Collected data:
______
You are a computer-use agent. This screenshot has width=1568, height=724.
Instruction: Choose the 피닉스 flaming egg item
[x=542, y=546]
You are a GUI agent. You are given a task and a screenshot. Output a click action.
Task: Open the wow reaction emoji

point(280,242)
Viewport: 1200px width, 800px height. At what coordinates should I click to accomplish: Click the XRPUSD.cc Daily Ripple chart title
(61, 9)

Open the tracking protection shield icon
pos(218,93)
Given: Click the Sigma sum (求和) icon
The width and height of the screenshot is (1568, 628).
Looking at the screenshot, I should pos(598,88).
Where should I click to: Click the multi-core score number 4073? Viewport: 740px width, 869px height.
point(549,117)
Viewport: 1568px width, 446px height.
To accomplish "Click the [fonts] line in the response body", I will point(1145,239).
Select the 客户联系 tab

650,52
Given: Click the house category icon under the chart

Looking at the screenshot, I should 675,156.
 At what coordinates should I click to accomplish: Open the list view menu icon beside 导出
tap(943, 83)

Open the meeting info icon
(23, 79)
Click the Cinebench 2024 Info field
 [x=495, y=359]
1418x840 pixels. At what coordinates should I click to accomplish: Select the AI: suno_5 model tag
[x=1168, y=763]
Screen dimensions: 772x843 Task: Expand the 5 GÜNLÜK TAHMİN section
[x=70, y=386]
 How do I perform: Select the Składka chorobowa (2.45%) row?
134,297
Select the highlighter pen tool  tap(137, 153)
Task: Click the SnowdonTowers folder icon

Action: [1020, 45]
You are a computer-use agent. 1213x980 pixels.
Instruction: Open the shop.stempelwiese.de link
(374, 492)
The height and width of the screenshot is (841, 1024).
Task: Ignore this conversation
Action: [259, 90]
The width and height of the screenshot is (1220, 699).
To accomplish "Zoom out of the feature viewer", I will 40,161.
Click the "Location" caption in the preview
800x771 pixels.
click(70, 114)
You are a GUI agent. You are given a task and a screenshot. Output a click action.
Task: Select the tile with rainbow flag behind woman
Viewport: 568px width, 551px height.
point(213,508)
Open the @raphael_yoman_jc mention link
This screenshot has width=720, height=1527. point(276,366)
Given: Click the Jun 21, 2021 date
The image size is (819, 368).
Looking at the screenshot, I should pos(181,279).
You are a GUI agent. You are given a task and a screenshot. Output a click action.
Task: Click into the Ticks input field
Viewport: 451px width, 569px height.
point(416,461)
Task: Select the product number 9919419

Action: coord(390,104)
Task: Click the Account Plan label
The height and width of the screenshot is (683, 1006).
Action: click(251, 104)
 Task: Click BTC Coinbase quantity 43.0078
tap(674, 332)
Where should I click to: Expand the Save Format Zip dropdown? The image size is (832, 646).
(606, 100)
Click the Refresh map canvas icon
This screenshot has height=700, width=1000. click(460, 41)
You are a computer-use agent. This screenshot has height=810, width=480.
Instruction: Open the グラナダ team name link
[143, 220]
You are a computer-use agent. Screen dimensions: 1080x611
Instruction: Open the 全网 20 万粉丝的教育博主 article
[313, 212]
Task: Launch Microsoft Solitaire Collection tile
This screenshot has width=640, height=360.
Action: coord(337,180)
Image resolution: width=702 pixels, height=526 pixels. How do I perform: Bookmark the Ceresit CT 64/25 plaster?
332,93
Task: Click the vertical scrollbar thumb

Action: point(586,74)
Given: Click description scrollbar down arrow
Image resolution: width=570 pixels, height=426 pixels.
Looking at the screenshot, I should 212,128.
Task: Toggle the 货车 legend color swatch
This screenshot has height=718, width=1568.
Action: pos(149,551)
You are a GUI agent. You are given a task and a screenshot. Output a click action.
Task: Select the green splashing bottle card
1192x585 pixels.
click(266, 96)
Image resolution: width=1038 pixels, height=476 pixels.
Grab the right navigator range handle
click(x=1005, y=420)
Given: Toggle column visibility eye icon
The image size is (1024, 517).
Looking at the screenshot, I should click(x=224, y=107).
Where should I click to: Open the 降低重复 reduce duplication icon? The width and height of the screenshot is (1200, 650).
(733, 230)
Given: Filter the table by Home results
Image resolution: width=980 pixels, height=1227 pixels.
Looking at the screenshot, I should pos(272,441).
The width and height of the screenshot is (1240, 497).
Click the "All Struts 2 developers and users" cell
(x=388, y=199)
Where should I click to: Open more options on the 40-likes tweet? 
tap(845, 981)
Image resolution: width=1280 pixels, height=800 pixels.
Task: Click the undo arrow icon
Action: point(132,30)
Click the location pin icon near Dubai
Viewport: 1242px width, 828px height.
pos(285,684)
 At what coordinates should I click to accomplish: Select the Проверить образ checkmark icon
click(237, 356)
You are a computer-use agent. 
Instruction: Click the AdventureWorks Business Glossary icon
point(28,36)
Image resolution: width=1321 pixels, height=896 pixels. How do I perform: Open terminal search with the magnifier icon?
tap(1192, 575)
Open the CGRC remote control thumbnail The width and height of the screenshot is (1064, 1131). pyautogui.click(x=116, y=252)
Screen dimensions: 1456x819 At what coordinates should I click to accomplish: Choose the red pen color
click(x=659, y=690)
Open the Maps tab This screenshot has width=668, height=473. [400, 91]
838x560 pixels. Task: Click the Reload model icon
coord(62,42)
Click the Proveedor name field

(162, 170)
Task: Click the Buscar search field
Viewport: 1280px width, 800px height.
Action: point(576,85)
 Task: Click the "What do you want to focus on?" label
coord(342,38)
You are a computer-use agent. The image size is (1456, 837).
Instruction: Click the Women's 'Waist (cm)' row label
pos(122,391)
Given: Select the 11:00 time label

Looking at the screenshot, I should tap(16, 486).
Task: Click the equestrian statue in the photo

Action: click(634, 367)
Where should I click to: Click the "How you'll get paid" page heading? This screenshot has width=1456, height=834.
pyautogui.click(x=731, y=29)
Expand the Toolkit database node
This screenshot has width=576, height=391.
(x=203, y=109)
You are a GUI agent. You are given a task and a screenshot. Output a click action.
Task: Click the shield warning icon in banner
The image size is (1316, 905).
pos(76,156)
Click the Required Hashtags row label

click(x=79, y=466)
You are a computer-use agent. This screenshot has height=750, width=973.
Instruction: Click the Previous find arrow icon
______
[TASK BRIEF]
Could you write out, exactly as they stand, only the lines above that begin at the line with "образ checkmark icon" and stop after the line with "Open the CGRC"?

[ANSWER TO THIS EXERCISE]
 At what coordinates should I click to accomplish: Select the Проверить образ checkmark icon
click(237, 356)
You are a computer-use agent. 
Instruction: Click the AdventureWorks Business Glossary icon
point(28,36)
Image resolution: width=1321 pixels, height=896 pixels. How do I perform: Open terminal search with the magnifier icon?
tap(1192, 575)
Open the CGRC remote control thumbnail The width and height of the screenshot is (1064, 1131). pyautogui.click(x=116, y=252)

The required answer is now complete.